== Exercise ==
Look through the listing below and work out how many of its lines hold the word "size". Give only the number.

== Exercise materials ==
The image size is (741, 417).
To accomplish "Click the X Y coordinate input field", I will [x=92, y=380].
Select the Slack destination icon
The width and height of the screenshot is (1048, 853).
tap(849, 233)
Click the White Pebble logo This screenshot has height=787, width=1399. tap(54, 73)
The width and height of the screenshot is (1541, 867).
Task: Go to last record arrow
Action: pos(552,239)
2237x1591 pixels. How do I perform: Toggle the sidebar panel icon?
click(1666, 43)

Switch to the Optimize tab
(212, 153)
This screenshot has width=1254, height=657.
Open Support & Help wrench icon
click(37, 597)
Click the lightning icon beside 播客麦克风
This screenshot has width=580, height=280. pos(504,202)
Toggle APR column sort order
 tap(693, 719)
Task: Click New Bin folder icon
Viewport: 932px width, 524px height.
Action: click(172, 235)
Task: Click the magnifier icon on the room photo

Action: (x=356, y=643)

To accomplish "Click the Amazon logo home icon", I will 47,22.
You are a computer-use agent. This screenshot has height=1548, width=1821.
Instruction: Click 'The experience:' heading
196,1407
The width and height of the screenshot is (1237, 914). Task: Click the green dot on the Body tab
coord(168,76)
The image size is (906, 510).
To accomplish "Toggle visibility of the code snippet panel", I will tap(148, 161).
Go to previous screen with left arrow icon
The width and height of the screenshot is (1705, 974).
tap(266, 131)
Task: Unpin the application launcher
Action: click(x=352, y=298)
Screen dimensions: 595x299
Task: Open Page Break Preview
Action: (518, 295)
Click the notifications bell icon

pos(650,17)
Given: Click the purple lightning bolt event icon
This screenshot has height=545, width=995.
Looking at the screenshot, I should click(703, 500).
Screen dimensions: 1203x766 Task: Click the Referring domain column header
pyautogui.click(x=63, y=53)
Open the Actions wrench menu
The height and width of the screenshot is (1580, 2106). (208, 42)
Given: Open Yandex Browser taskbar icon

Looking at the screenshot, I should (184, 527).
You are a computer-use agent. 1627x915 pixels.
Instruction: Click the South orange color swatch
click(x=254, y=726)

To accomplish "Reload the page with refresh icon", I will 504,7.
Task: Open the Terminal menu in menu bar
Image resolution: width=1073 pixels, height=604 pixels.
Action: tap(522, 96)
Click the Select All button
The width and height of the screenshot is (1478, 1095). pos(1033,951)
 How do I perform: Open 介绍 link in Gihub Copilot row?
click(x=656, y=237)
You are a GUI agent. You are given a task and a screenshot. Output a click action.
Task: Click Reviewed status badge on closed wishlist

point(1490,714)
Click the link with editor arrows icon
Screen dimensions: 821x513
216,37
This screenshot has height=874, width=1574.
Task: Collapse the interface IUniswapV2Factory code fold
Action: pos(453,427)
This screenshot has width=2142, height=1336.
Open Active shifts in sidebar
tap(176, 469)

== Exercise response ==
2